▸ **EXERCISE DETAILS**: Show, from the entries below, every line in which "gear" appears.

STUDY MATERIAL below:

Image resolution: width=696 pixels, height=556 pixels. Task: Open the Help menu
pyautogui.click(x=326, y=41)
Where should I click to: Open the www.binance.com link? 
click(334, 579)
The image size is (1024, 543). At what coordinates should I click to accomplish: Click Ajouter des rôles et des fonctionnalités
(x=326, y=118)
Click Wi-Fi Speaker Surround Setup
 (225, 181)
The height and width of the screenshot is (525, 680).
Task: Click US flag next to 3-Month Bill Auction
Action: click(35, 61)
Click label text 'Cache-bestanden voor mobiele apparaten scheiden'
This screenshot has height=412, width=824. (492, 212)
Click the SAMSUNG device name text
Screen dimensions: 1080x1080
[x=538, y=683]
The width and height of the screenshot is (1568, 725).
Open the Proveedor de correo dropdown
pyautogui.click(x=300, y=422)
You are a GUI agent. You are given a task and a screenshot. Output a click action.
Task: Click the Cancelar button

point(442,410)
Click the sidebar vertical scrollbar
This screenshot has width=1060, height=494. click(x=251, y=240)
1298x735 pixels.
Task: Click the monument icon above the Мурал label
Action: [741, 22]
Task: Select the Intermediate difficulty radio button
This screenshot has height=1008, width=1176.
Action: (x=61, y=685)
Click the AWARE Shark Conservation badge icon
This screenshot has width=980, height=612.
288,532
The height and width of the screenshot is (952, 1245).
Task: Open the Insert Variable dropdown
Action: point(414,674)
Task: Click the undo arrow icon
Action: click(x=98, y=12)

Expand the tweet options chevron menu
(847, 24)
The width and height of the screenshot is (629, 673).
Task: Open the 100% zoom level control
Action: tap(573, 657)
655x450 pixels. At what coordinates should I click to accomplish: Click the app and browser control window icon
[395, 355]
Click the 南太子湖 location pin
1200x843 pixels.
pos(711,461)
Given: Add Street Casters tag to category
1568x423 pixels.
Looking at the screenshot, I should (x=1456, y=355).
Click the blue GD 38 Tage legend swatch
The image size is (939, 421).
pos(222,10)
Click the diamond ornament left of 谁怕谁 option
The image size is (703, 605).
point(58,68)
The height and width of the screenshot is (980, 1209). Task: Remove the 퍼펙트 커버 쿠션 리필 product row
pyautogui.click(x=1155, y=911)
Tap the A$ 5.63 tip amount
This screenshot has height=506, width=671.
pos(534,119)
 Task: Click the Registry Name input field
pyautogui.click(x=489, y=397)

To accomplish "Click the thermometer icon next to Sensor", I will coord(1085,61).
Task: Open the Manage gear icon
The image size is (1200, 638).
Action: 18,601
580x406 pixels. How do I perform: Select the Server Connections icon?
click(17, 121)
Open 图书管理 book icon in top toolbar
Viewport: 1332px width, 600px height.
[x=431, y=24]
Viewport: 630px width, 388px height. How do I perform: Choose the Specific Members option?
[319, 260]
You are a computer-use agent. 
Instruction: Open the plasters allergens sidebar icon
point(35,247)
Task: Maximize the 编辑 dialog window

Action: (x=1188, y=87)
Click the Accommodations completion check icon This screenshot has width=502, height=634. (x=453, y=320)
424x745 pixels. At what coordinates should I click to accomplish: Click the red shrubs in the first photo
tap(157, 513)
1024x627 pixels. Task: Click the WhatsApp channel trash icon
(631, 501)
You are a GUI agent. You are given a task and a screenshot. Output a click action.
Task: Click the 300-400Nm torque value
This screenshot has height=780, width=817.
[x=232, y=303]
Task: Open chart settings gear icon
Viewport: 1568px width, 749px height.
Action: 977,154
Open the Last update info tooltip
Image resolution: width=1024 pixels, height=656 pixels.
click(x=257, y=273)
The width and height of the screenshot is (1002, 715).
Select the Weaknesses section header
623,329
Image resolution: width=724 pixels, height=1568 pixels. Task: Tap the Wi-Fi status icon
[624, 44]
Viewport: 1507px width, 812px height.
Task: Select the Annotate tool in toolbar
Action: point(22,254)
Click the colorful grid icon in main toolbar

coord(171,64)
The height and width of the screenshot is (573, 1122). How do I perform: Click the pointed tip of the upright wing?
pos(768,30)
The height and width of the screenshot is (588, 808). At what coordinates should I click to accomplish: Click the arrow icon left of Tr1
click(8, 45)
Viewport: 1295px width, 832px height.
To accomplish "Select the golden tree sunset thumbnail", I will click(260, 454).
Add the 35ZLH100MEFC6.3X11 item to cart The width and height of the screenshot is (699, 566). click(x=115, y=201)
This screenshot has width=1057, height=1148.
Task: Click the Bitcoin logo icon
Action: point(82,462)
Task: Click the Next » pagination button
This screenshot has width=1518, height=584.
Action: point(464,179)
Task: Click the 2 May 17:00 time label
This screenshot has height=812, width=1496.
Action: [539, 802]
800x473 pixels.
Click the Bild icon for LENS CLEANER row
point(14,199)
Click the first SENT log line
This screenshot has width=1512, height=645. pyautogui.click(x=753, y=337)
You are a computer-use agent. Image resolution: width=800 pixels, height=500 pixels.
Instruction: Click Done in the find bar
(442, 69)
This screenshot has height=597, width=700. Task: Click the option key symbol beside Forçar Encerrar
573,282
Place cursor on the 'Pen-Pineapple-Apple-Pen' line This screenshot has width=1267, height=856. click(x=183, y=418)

End of STUDY MATERIAL.

▸ **RESPONSE TO THE EXERCISE**:
Task: Open the Manage gear icon
Task: Open chart settings gear icon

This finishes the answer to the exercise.